■ **TASK TO CARRY OUT**
Change "pixels" to "px" in the items between the lines holding "Click the Google Play triangle logo" and "pyautogui.click(x=1082, y=333)", inclusive, and reproduce only those lines with nothing else altered.

[Rows on where targets appear]
• • •
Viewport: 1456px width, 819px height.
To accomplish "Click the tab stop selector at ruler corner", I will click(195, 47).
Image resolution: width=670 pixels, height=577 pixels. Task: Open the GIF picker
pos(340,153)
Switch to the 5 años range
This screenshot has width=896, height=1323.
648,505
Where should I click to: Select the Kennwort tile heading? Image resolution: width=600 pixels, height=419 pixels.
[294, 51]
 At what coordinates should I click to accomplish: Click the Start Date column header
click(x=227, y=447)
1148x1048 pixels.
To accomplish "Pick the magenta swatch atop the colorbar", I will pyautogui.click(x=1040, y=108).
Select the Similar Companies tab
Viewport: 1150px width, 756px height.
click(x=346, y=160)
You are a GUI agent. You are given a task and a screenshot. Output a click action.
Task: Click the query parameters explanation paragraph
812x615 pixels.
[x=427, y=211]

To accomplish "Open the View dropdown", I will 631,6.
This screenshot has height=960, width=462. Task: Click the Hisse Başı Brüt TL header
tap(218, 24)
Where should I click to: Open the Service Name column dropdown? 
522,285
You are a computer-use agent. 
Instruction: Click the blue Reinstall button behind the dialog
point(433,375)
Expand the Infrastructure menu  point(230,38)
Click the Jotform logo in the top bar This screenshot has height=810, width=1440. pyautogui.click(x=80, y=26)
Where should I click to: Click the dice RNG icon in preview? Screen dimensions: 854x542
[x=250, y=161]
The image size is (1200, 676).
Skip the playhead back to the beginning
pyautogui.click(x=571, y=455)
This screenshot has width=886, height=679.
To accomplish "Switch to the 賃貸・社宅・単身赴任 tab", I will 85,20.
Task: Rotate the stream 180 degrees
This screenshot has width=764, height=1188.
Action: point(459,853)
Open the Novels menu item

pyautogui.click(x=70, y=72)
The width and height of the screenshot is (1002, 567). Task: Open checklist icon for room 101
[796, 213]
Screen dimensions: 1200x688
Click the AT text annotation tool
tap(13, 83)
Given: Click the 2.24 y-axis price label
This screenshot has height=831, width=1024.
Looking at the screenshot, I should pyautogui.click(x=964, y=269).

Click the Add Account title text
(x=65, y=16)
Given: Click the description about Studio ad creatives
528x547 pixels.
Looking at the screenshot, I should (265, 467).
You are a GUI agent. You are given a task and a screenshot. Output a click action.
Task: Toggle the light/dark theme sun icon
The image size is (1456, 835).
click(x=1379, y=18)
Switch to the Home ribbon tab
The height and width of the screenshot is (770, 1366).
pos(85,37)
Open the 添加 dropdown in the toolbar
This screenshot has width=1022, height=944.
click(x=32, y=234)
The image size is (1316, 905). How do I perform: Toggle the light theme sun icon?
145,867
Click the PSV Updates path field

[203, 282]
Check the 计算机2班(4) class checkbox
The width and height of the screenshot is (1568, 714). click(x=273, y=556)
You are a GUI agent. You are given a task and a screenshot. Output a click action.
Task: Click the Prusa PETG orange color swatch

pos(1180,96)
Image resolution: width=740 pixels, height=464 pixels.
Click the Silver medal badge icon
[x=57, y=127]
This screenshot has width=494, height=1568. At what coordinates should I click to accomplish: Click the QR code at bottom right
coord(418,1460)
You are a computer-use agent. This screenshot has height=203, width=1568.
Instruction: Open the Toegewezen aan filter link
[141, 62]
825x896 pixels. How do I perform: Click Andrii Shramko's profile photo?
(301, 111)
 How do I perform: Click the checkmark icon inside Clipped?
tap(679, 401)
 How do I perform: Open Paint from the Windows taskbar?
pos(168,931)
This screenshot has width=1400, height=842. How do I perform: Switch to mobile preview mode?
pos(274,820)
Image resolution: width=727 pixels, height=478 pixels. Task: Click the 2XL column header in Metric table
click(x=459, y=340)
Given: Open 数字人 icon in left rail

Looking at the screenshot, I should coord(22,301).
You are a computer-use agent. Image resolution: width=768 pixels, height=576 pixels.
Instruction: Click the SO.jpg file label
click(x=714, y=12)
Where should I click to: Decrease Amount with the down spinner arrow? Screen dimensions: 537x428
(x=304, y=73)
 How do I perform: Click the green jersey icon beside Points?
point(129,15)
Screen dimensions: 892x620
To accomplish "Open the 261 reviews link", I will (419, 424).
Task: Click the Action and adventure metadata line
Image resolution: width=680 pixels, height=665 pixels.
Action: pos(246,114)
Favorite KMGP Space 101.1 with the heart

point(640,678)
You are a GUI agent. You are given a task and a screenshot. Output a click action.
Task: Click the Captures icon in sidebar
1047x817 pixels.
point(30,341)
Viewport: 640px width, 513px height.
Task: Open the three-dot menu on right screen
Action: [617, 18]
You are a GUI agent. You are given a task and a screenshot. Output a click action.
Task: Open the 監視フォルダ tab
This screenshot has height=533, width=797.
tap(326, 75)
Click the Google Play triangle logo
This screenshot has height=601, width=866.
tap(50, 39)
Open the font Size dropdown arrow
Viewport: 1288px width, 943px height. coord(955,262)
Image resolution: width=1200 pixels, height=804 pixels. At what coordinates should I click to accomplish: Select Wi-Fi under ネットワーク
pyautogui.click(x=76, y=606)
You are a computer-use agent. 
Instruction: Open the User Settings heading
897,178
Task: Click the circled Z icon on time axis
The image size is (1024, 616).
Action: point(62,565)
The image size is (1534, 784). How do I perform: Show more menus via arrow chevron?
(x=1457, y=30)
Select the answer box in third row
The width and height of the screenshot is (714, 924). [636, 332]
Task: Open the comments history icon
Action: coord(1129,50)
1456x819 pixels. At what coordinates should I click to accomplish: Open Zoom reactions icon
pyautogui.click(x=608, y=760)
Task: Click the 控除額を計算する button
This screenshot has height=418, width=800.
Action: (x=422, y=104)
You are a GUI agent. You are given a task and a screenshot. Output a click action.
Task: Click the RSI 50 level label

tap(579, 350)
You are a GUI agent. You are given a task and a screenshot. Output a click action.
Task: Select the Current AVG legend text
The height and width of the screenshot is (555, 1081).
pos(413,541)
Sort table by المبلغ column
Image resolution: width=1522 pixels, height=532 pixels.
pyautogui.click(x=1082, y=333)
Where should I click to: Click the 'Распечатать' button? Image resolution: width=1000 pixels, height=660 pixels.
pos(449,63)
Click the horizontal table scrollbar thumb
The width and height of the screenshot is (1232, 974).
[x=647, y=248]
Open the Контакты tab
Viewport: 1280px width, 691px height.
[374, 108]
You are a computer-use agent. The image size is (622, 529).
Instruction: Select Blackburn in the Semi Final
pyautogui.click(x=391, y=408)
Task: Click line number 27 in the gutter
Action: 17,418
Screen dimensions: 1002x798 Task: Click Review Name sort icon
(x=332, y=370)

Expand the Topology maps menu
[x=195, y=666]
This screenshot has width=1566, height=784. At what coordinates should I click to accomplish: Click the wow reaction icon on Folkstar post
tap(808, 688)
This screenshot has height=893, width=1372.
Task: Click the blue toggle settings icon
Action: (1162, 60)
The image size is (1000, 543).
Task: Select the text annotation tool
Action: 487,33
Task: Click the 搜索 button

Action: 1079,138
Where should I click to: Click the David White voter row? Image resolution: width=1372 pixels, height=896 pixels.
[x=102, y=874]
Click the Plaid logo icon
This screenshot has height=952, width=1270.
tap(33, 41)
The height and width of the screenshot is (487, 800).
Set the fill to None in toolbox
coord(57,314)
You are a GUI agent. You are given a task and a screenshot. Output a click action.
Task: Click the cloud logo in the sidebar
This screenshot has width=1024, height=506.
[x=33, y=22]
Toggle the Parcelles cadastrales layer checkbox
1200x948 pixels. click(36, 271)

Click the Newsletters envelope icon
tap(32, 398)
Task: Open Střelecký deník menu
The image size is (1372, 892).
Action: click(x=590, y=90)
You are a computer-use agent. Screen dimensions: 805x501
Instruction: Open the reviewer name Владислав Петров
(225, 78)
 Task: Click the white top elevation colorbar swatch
• • •
■ **RESULT**
Click the Google Play triangle logo
This screenshot has height=601, width=866.
tap(50, 39)
Open the font Size dropdown arrow
Viewport: 1288px width, 943px height. coord(955,262)
Image resolution: width=1200 px, height=804 px. At what coordinates should I click to accomplish: Select Wi-Fi under ネットワーク
pyautogui.click(x=76, y=606)
You are a computer-use agent. 
Instruction: Open the User Settings heading
897,178
Task: Click the circled Z icon on time axis
The image size is (1024, 616).
Action: point(62,565)
The image size is (1534, 784). How do I perform: Show more menus via arrow chevron?
(x=1457, y=30)
Select the answer box in third row
The width and height of the screenshot is (714, 924). [636, 332]
Task: Open the comments history icon
Action: coord(1129,50)
1456x819 px. At what coordinates should I click to accomplish: Open Zoom reactions icon
pyautogui.click(x=608, y=760)
Task: Click the 控除額を計算する button
This screenshot has height=418, width=800.
Action: (x=422, y=104)
You are a GUI agent. You are given a task and a screenshot. Output a click action.
Task: Click the RSI 50 level label

tap(579, 350)
You are a GUI agent. You are given a task and a screenshot. Output a click action.
Task: Select the Current AVG legend text
The height and width of the screenshot is (555, 1081).
pos(413,541)
Sort table by المبلغ column
Image resolution: width=1522 px, height=532 px.
pyautogui.click(x=1082, y=333)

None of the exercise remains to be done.